Clinico-pathologic Characteristics of the subjects Between December 2014 and June 2015, 94 consecutive patients conforming to the requirements of the study were initially included in the study. However, 14 patients were excluded from the study due to positive cytology after the laparoscopic exploration (see Fig. 1 for the study consort diagram).
There were 46 male and 34 female patients with a mean age of 59 years for the HIPEC group and 58 years for the control group (P > 0.05). The median KPS was over 80% for all patients (Table 1). All the physiological and biochemical blood parameters to be investigated in the patients at the various time-points were weighed and recorded at baseline and no differences were found, suggesting that the model was well-balanced.
There was no significant difference in the histology of the lesions, the surgical procedure (distal or total gastrectomy), rate of lymph node metastasis or post-operative TNM staging of the subjects (Table 2).
Safety implications of HIPEC
Monitoring of the different temperature probes during HIPEC revealed no significant fluctuations in the intracranial and peripheral blood temperatures
During the 60 mins HIPEC circulation time, the blood (Tblood) and intracranial (Tintracranial) temperatures were also recorded at 10 min intervals and the results are shown in Table 3. There was no significant statistical difference between the blood and intracranial temperatures at all time-intervals when the intraperitoneal temperature was maintained at 42.0 ± 1.0 °C. maximum blood and intracranial temperature was 38.1 °C both recorded at 50 mins in 1 patient but the latter made an eventless recovery from surgery.

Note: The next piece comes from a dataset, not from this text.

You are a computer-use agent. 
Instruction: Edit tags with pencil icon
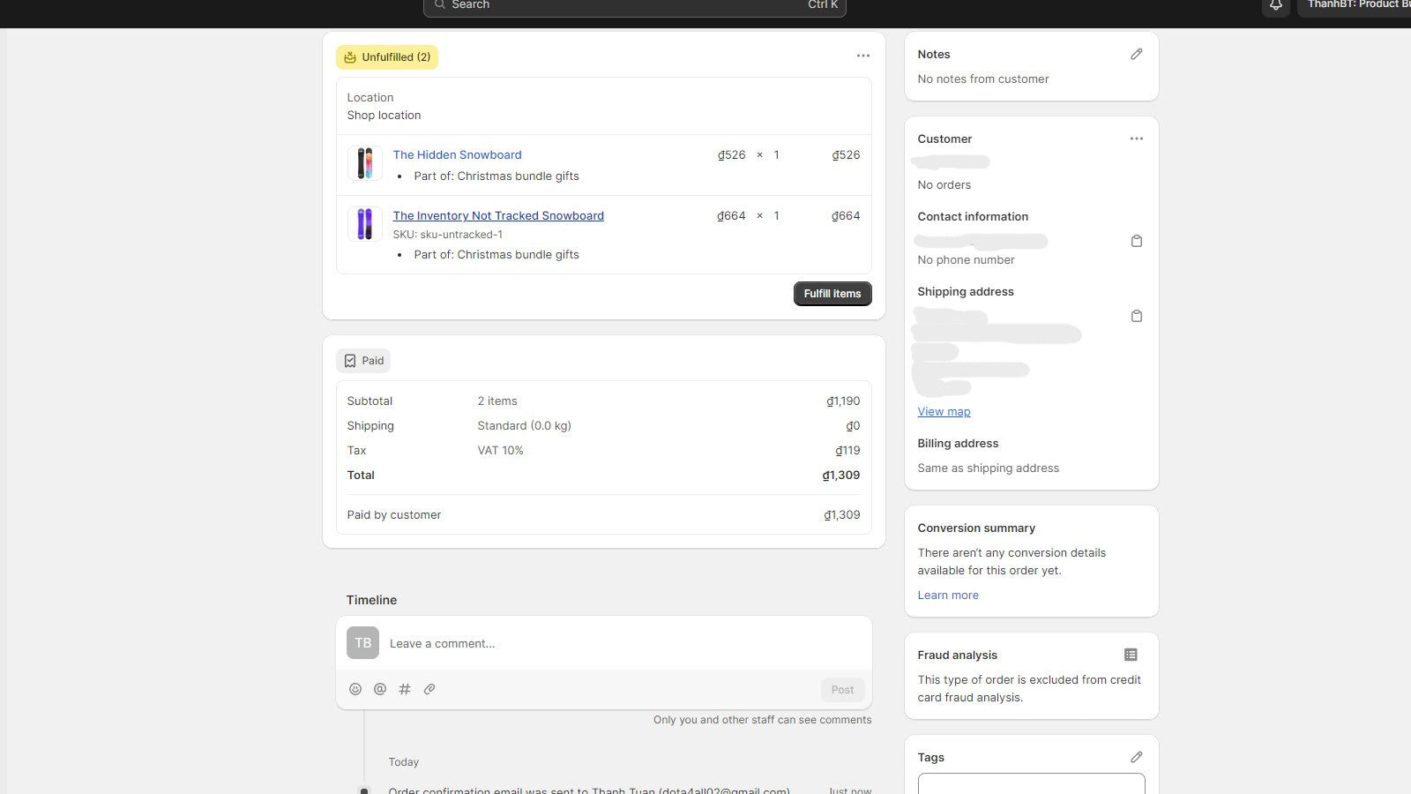1137,757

The 7 days post-operative temperature monitoring showed that there was no fever due to the intraoperative hyperthermia
As shown in Table 4, there was a significant difference in the temperatures recorded on days 1 and 2 post-op: the temperature of the control group was significantly higher than the HIPEC group (37.7 versus 36.8 °C on Day 1 and 37.2 versus 36.7 °C on Day 2). No post-operative fever was recorded in the HIPEC group while in the control group, temperatures higher than 38.0 °C were recorded in 2 patients on day 1 and 15 patients on day 2. However, there was no high temperature recorded from days 3 to 7 (P > 0.05). The patients presenting with temperatures higher than 38.0 °C had slightly elevated white blood counts but without any complaint of any related discomfort.
The patient who had blood and intracranial temperatures exceeding 38 °C during the HIPEC procedure had a maximum temperature of 37.4 °C on day 1 and a mean of 36.94 °C over the post-operative week.
Overall, the hyperthermic activities during the HIPEC procedure did not cause hyperthermia or hypothermia in the patients. No patient from the HIPEC group manifested post-operative fever or any complication that could be related to the intraoperative hyperthermia.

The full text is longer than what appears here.